Marta Ottaviani, La Stampa 3/6/2013, 3 giugno 2013
GLI ULTRAS DEL CALCIO, DA NEMICI GIURATI AD ALLEATI ANTI-ERDOGAN
Divisi sugli spalti allo stadio, uniti nella protesta. Ieri a Takism, sempre di più la piazza simbolo di Istanbul, il dissenso nei confronti del primo ministro Erdogan è riuscito a coalizzare niente meno che le tifoserie delle tre principali squadre calcistiche della megalopoli sul Bosforo, soprattutto il Besiktas e il Galatasaray, che hanno dato vita a un vero e proprio gemellaggio all’insegna del no all’esecutivo islamico-moderato. Più defilati, ma fino a un certo punto, i tifosi del Fenerbahce, il team di cui il premier Erdogan è un tifoso accanito. «Era anche la stessa squadra di Atatürk, cosa vuol dire?» chiosa una ragazza abbastanza irritata, allontanandosi senza dire nemmeno come si chiami.
«Solo Erdogan poteva fare questo miracolo» scherza con Emre, tifoso del Besiktas e che utilizza una grande bandiera turca come un mantello. Di fianco a lui, Ali, devoto del Galatasaray lo prende in giro sul risultato dell’ultimo derby, che i bianconeri hanno perso con poco onore. Ma appena si parla della situazione del Paese torna serio. «Stanno succedendo cose gravi. Sabato notte poteva essere una strage. Ero lì con dei miei amici mi sono spaventato. C’era la volontà di colpire i tifosi del Besiktas, per questo stiamo solidarizzando». Ricorda un po’ lo schema di Piazza Tahrir quando gli ultrà del calcio divennero protagonisti della rivolta anti-Mubarak.
Il riferimento è agli scontri, i più violenti fino a questo momento, che si sono consumati fra sabato e domenica proprio nel quartiere di Besiktas, a due passi dall’ufficio di Istanbul del Primo Ministro e quando i supporter del team bianconero stavano uscendo dallo stadio. «Era tutto premeditato – dice convinto Emre –. Il Besiktas ha l’unica tifoseria di sinistra e completamente anti-Erdogan della Turchia. Hanno approfittato della protesta per aizzarci, lo sapevano che i tifosi a quell’ora escono dallo stadio e che si sarebbero aggiunti ai manifestanti».

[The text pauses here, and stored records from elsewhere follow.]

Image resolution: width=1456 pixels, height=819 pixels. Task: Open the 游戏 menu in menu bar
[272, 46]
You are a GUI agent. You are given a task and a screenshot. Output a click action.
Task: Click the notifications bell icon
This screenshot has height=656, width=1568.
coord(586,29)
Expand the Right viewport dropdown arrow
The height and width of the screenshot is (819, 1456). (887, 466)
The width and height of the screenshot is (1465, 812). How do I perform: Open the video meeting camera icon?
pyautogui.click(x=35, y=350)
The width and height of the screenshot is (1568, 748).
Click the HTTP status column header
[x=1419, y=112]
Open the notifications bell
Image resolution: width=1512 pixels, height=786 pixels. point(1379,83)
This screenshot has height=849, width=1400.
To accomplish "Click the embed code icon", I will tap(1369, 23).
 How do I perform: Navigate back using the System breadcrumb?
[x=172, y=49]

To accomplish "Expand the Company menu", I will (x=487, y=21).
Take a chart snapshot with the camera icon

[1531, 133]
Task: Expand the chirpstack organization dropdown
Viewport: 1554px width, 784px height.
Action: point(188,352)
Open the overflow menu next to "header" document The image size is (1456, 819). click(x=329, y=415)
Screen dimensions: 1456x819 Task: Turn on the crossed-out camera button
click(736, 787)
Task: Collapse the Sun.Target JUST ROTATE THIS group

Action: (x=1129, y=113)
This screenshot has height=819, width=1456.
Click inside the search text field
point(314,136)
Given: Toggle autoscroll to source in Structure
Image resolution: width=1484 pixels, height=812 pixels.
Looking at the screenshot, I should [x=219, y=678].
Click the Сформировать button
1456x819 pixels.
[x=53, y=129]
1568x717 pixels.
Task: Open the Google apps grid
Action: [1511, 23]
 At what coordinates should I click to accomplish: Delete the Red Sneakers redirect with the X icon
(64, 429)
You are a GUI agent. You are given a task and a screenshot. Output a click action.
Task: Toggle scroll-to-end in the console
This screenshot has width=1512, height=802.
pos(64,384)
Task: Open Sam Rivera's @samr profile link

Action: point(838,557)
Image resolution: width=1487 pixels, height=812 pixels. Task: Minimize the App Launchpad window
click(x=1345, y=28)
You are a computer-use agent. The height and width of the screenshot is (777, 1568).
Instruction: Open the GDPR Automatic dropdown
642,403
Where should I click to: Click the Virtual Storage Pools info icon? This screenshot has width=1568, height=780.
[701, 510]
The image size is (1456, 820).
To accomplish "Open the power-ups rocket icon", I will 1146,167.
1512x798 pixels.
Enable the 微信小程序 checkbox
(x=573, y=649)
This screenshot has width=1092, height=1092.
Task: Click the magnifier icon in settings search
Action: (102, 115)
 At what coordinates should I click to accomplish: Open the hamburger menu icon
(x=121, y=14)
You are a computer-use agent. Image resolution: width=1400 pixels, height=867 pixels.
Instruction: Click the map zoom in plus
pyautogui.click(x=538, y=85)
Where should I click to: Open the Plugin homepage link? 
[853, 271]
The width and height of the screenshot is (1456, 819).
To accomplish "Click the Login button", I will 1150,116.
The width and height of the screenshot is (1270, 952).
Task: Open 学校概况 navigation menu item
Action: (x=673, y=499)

Ieri, mentre decine di migliaia di persone a Istanbul marciavano pacificamente, senza la polizia per strada, cantando e ballando (anche se in serata la polizia è tornata a caricare i giovani e i manifestanti che si avvicinavano alla residenza sul Bosforo di Erdogan sono stati allontanati con i lacrimogeni) e ad Ankara, Smirne e Adana si registravano ancora violenti scontri con le forze dell’ordine, il premier Erdogan è comparso in televisione per un’intervista in esclusiva all’emittente «Haberturk».
La piazza è rimasta senza le risposte che cercava. Erdogan si è soffermato sull’aspetto ambientalista della protesta, spiegando come cambierà Piazza Taksim e dove verrà costruita la moschea, che gli abitanti della zona, nota per i costumi occidentali e la movida notturna, hanno sempre detto di non volere. Sulle accuse di deriva autoritaria nemmeno una parola. Anzi, il premier ha definito social network come Twitter «un problema».
Il governo deve ancora chiarire il bilancio definitivo degli incidenti degli ultimi due giorni, spiegare se davvero ci siano due vittime, come sostiene Amnesty International, quanti siano i feriti gravi e che tipo di gas sia stato usato a Besiktas sabato notte. L’ipotesi «gas orange» è stata accantonata, ma rimane il fatto che sono state utilizzate sostanze altamente urticanti, che hanno creato problemi a molte persone.
I prossimi giorni saranno decisivi per capire se la protesta continuerà o se la protesta pacifica di Taksim ieri abbia in qualche modo chiuso un momento di tensione. I quotidiani di opposizione parlano di vittoria della piazza, ma il premier non è tipo da concessioni.